В 1958 году в Тарусе Заболоцкий написал небольшую поэму «Рубрук в Монголии». Из авторского примечания: «Вильгельм де Рубрук, монах ордена миноритов, в 1253 году по поручению Людовика 1Х ездил в страну монголов, о чём оставил любопытные записки». Рубрук проехал через всю Россию, тогда находившуюся под татаро-монгольским игом. Цель его похода (обратить монголов в христианство), естественно, не была выполнена, но он с ними пообщался. Заболоцкий написал поэму в своём лёгком стиле.

И в завершении своего рассказа о Николае Алексеевиче Заболоцком я приведу его стихотворение, которое во всех подборках публикуется последним. Это как бы его завещание нам, его читателям, всем, кто считает себя причастным к миру поэзии:

     Не позволяй душе лениться!
     Чтоб в ступе воду не толочь,
     Душа обязана трудиться
     И день и ночь, и день и ночь!
     Гони ее от дома к дому,
     Тащи с этапа на этап,
     По пустырю, по бурелому
     Через сугроб, через ухаб!
     Не разрешай ей спать в постели
     При свете утренней звезды,
     Держи лентяйку в черном теле
     И не снимай с нее узды!
     Коль дать ей вздумаешь поблажку,
     Освобождая от работ,
     Она последнюю рубашку
     С тебя без жалости сорвет.
     А ты хватай ее за плечи,
     Учи и мучай дотемна,
     Чтоб жить с тобой по-человечьи
     Училась заново она.
     Она рабыня и царица,
     Она работница и дочь,
     Она обязана трудиться
     И день и ночь, и день и ночь!

Честно скажу, что когда я начинал писать о Заболоцком, особенно после изучения его биографии, у меня складывалось скептическое мнение о его творчестве.
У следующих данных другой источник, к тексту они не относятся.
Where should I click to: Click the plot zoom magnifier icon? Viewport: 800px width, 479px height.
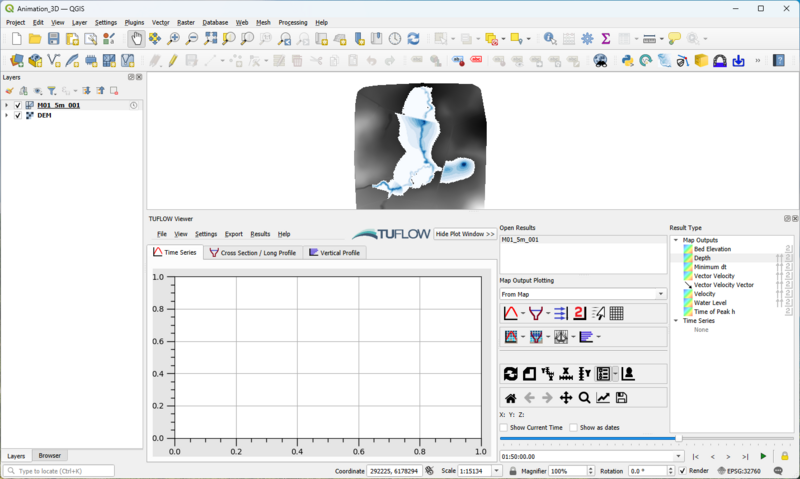tap(584, 398)
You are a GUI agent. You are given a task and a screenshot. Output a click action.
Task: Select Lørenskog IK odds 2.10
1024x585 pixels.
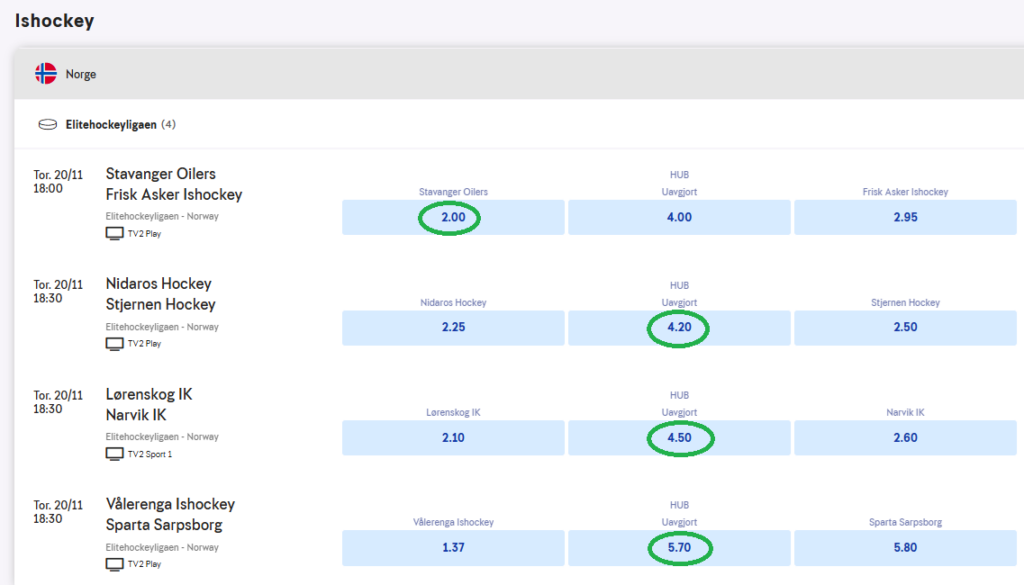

И оно укреплялось после прочтения «Столбцов», а также умозаключений типа: «рядом с «большой четверкой» (Ахматова, Пастернак, Мандельштам, Цветаева) ему не стоять» (Юрий Колкер). 
Однако, сейчас я могу сказать, что Заболоцкий находится в одном ряду с Пастернаком и Цветаевой. Ахматова слабее, а Мандельштам – это несерьёзно.

Так что творческое наследие Заболоцкого ждёт блестящее будущее.